Lack of hand sanitation is a leading cause of healthcare-associated infections (HAIs), a major problem for the healthcare system. According to the Center for Disease Control (CDC), HAIs result in an estimated $30 billion in excess healthcare expenses nationally each year, and are the most common complication of hospital care. In fact, a CDC national survey found that on any given day about one in 25 hospital patients have at least one healthcare-associated infection. And according to 2011 CDC figures, there were an estimated 772,000 HAIs in U.S. acute-care hospitals, with more than 10 percent of patients—75,000 — dying during hospitalizations countrywide.

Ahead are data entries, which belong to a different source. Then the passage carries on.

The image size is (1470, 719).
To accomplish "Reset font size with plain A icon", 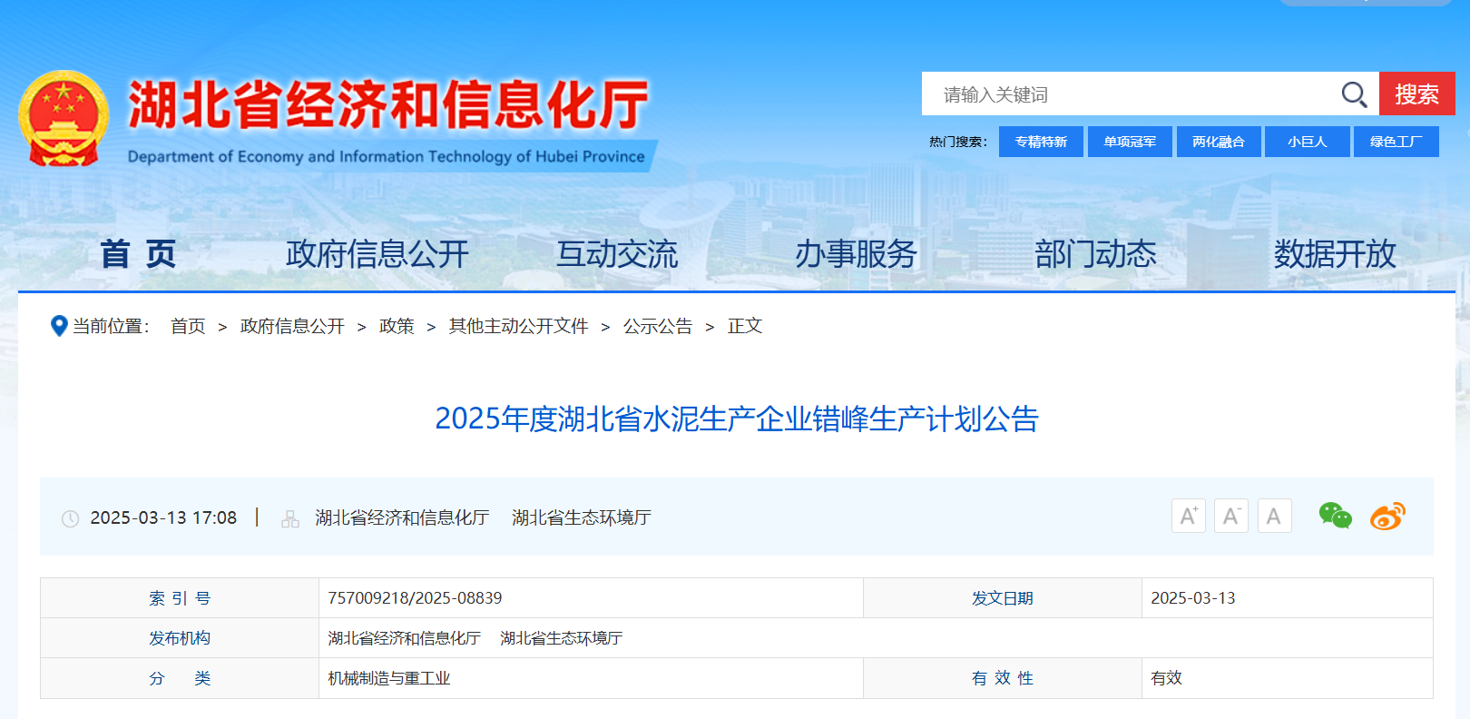I will [x=1274, y=517].
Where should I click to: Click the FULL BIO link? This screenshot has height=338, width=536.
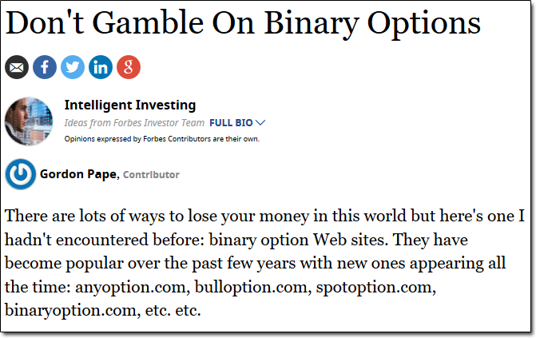231,123
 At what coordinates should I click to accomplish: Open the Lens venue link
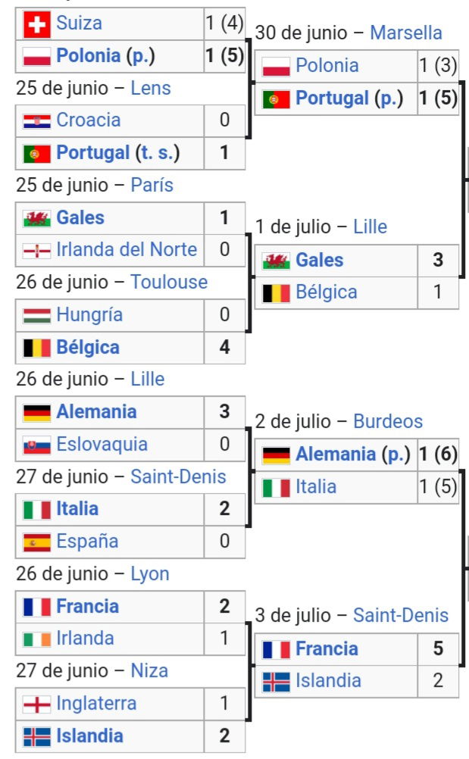(151, 89)
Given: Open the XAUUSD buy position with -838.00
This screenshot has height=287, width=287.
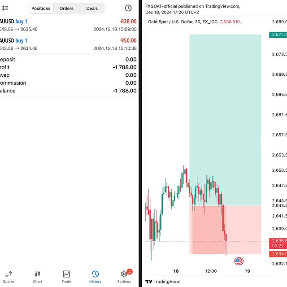Looking at the screenshot, I should tap(68, 25).
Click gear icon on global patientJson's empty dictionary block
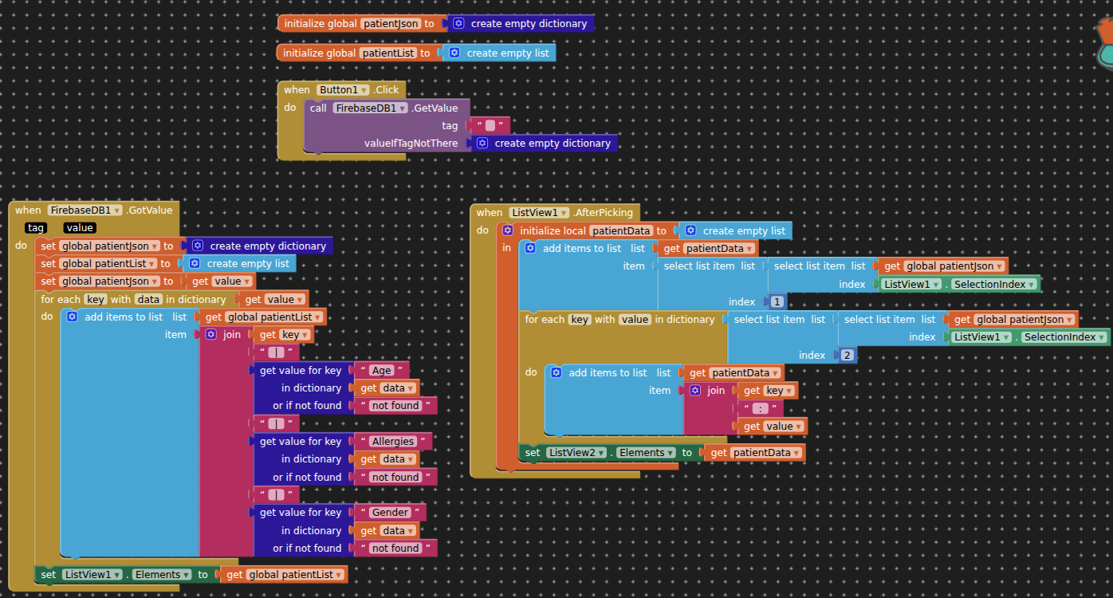 pos(458,24)
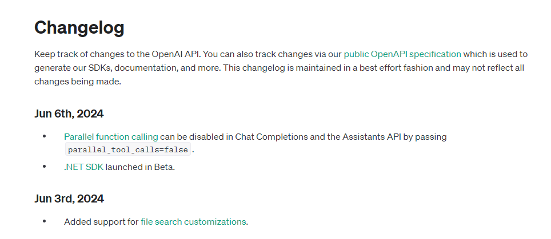Open the Parallel function calling link

click(111, 137)
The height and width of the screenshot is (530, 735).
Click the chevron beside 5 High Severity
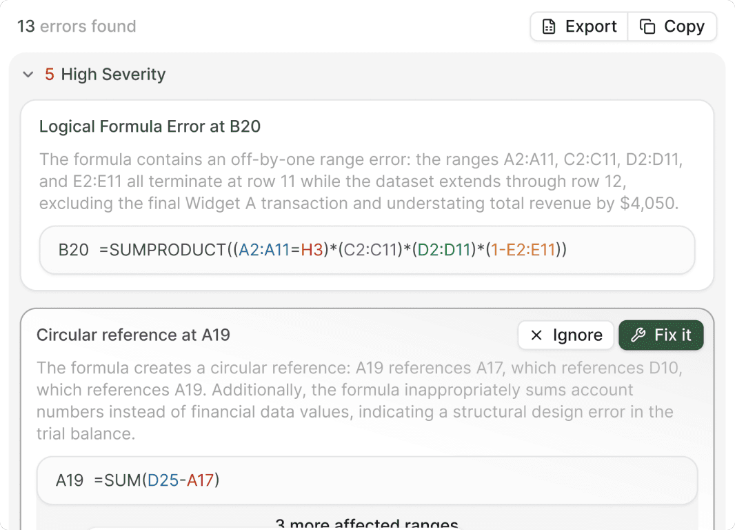(x=28, y=74)
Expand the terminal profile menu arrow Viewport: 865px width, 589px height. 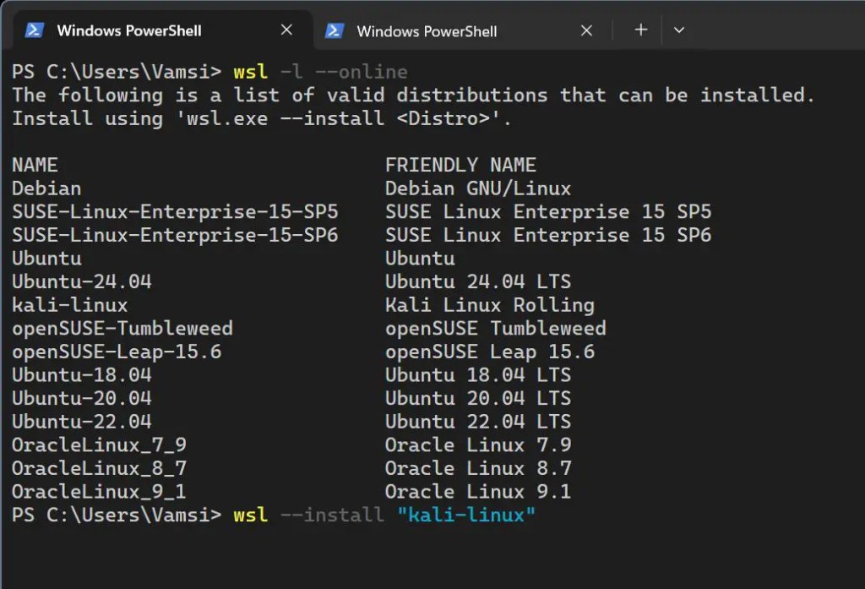tap(679, 30)
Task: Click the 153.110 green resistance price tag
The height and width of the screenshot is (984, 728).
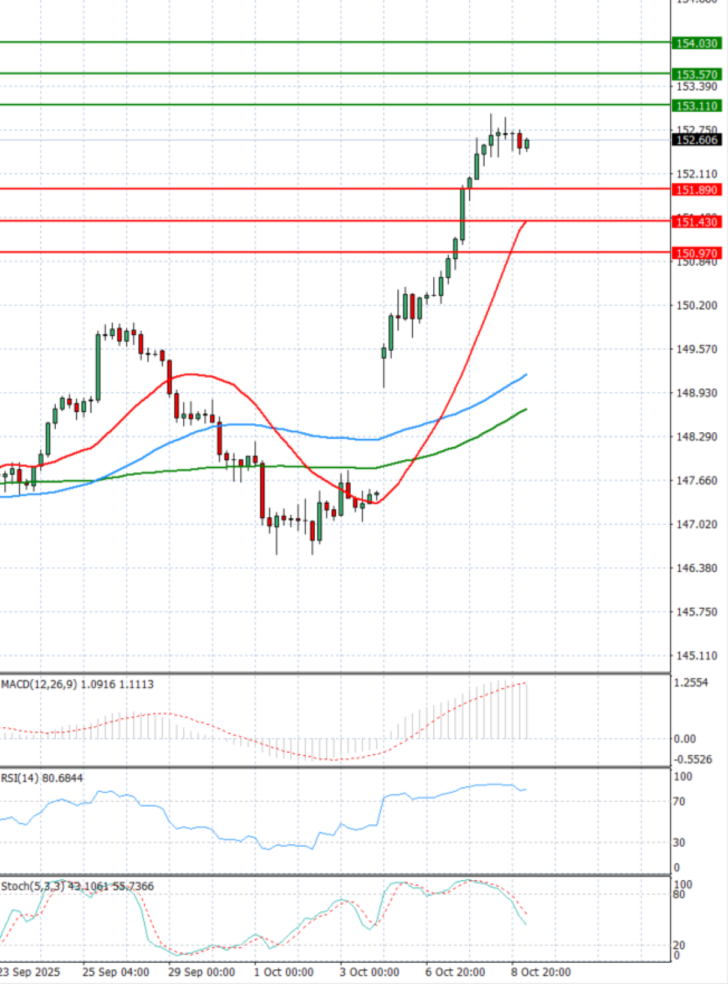Action: click(x=696, y=106)
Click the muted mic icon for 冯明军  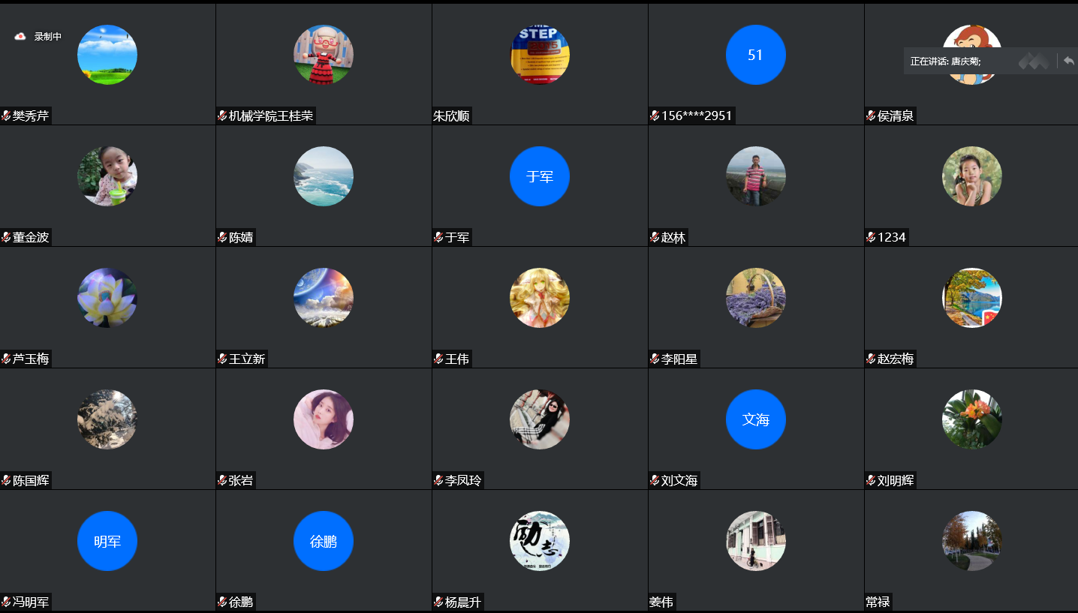click(6, 602)
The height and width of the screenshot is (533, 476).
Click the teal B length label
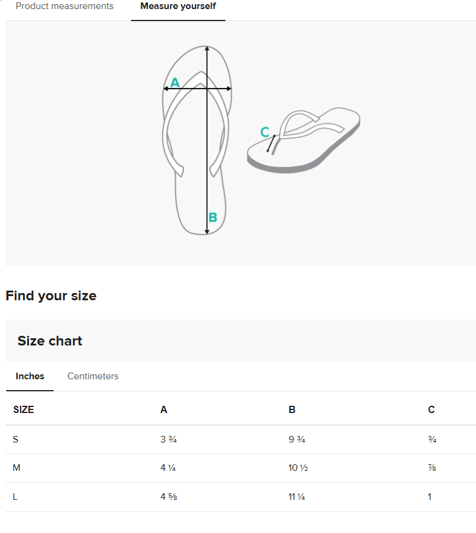(213, 218)
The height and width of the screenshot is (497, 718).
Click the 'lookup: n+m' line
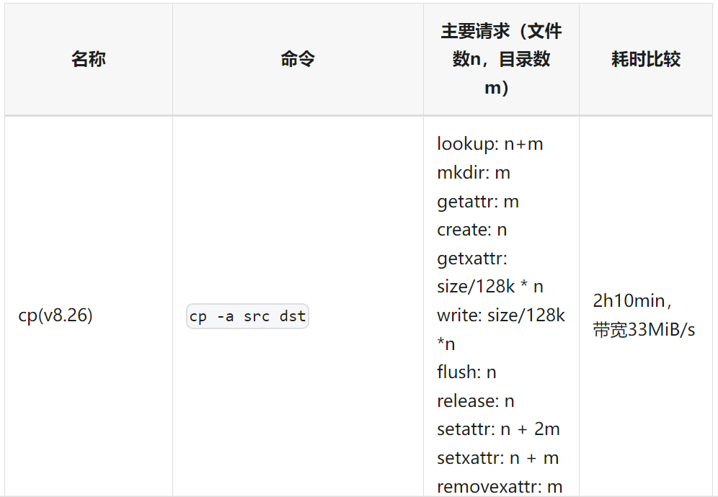(490, 144)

For Ross, the risk of inconsistent hand sanitation required a concerted effort and cultural shift.
“We wanted to implement a program that followed hand-hygiene guidelines, set goals for improved compliance and actually improved compliance [rates],” Ross said, noting the approach Hartford HealthCare took was low-cost and common sense.
So in 2012 — to get a true, validated picture across all units — Hartford HealthCare allowed one anonymous observer to compile data on hand hygiene. “With the data compiled, executive leadership was able to put hand hygiene as a quality metric,” Ross said, “with a goal of 90 percent or greater compliance.”
The rollout of the program was no easy task, says Hartford HealthCare spokeswoman Tina Varona.
Hospital buy-in
“It took Dr. Ross' solid leadership and high goal setting to bring it to fruition,” she said. “Our staff has responded in record numbers.”
Ross is quick to point out that launching a program across Hartford HealthCare's five facilities, including Hartford Hospital, Hospital of Central Connecticut, MidState Hospital, among others, was a team effort. The program, he notes, was heavily promoted by executive leadership teams, videos, computer screen savers, newsletters and hand-hygiene fairs. Most important, however, has been the support of 200 “accountability agents” across the organization, which document more than 4,000 hand-hygiene observations a month.
“Since the program's inception, more than 100,000 observations have been recorded,” said Ross.
Each week over the past three years, Varona explained, Ross has reviewed the data collected and shared key findings with administration officials, managers and internal staff on a monthly basis.
“Everyone from physicians to nurses to maintenance and food staff have championed Dr. Ross' cause,” Varona said.
While he contends that the biggest challenge the program faced at inception was getting employees to believe their hand sanitation was not as good as they assumed, Ross says the results have spurred some healthy competition across facilities and teams.
“Doctors don't want to be eclipsed by the registered nurses or the intensive-care unit staff at one location by that of another ICU,” he said.
As of Oct. 2015, Hartford HealthCare's compliance rate has increased from 33 percent to 95 percent, one of the best rates in the country, Ross said. And it was largely done on a shoestring budget.
“Compared to per-unit video monitoring, our method is amazingly inexpensive,” he said. “Just one healthcare-associated infection easily offsets the cost [of this program], so there is a larger return on investment.”
“Dr. Ross' commitment [to hand hygiene] has created a domino effect engaging and connecting every hospital employee to this effort,” said Varona. “He has created a national model where patients are safer and less likely to develop infections from staff [interactions].”
In the process, he's not only transformed a health risk, but a culture as well. Two hands at a time.